[Opening LISTED ENTRIES section]
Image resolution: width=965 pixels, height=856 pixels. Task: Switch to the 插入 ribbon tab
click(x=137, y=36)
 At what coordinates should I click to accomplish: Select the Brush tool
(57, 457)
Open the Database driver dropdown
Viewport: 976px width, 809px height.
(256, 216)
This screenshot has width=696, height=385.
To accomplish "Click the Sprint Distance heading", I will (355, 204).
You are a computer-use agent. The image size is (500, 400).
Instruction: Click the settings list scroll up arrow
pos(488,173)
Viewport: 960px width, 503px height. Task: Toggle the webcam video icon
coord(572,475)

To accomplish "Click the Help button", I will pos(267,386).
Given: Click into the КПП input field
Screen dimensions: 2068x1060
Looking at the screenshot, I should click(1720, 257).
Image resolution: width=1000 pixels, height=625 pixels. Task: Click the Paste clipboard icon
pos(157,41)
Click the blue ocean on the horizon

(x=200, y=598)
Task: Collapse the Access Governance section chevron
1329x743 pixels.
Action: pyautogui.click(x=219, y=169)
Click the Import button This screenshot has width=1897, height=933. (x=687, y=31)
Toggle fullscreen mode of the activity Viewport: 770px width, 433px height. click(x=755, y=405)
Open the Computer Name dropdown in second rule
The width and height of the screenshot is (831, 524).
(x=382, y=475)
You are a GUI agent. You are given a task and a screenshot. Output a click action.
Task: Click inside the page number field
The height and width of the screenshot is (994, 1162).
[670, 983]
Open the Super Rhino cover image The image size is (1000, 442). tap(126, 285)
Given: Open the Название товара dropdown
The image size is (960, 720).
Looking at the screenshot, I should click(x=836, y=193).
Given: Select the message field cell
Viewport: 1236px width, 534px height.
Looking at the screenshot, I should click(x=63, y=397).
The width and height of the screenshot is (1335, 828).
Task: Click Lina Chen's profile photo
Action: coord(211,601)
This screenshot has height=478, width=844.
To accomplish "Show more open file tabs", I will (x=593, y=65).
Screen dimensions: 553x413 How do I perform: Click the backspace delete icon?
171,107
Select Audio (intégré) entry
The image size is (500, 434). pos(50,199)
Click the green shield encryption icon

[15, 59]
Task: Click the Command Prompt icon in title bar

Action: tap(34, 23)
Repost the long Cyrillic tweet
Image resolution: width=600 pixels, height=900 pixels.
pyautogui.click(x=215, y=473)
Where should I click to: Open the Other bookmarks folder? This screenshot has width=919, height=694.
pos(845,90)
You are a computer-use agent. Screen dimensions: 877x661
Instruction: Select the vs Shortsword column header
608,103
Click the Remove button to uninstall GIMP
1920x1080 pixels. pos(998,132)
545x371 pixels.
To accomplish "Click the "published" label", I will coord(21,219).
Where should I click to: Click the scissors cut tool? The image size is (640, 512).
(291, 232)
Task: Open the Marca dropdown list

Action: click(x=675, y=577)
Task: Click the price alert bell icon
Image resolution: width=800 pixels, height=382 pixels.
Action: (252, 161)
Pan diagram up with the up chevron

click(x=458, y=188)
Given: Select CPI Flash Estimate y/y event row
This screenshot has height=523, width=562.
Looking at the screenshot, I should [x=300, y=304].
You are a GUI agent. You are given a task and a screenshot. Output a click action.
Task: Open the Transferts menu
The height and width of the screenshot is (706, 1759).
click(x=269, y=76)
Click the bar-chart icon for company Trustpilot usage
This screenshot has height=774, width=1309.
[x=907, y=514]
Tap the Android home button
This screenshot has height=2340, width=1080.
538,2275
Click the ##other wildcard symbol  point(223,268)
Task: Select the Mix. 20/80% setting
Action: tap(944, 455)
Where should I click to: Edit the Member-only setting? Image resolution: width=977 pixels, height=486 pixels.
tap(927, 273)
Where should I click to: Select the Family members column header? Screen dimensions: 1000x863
[Closing LISTED ENTRIES section]
§ TRY IT
Using the listing above, show each line with the word "will" in it.

§ WRITTEN ANSWER
To accomplish "Click the Sprint Distance heading", I will (355, 204).
To accomplish "Click the Help button", I will pos(267,386).
To accomplish "Show more open file tabs", I will (x=593, y=65).
To accomplish "Click the "published" label", I will coord(21,219).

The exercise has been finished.